> **Excerpted data**
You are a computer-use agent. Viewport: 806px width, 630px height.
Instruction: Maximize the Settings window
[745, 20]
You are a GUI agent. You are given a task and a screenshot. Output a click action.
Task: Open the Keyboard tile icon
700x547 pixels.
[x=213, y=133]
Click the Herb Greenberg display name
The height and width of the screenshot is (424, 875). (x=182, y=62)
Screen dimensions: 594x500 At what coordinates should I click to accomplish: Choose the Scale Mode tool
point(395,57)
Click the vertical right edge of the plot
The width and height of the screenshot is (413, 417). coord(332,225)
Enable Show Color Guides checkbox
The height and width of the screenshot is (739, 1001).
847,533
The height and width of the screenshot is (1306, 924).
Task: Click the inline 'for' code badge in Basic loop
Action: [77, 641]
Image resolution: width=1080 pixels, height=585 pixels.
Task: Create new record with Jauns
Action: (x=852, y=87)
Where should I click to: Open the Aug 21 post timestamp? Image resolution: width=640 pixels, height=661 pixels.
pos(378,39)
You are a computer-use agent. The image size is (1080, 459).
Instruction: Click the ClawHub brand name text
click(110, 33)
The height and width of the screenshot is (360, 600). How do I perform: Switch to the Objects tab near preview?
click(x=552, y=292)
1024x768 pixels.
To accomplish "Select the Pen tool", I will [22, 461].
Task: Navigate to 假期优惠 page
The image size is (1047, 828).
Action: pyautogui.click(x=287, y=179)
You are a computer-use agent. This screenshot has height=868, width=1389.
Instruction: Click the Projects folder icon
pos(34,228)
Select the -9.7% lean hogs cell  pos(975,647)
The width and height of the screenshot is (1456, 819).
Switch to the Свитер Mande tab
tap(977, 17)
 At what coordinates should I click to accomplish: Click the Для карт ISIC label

> **Task goal**
Could you return every line of the listing above verbatim, with nothing added, dropped, or changed?

> **Solution below**
You are a computer-use agent. Viewport: 806px width, 630px height.
Instruction: Maximize the Settings window
[745, 20]
You are a GUI agent. You are given a task and a screenshot. Output a click action.
Task: Open the Keyboard tile icon
700x547 pixels.
[x=213, y=133]
Click the Herb Greenberg display name
The height and width of the screenshot is (424, 875). (x=182, y=62)
Screen dimensions: 594x500 At what coordinates should I click to accomplish: Choose the Scale Mode tool
point(395,57)
Click the vertical right edge of the plot
The width and height of the screenshot is (413, 417). coord(332,225)
Enable Show Color Guides checkbox
The height and width of the screenshot is (739, 1001).
847,533
The height and width of the screenshot is (1306, 924).
Task: Click the inline 'for' code badge in Basic loop
Action: [77, 641]
Image resolution: width=1080 pixels, height=585 pixels.
Task: Create new record with Jauns
Action: (x=852, y=87)
Where should I click to: Open the Aug 21 post timestamp? Image resolution: width=640 pixels, height=661 pixels.
pos(378,39)
You are a computer-use agent. The image size is (1080, 459).
Instruction: Click the ClawHub brand name text
click(110, 33)
The height and width of the screenshot is (360, 600). How do I perform: Switch to the Objects tab near preview?
click(x=552, y=292)
1024x768 pixels.
To accomplish "Select the Pen tool", I will [22, 461].
Task: Navigate to 假期优惠 page
The image size is (1047, 828).
Action: pyautogui.click(x=287, y=179)
You are a computer-use agent. This screenshot has height=868, width=1389.
Instruction: Click the Projects folder icon
pos(34,228)
Select the -9.7% lean hogs cell  pos(975,647)
The width and height of the screenshot is (1456, 819).
Switch to the Свитер Mande tab
tap(977, 17)
 At what coordinates should I click to accomplish: Click the Для карт ISIC label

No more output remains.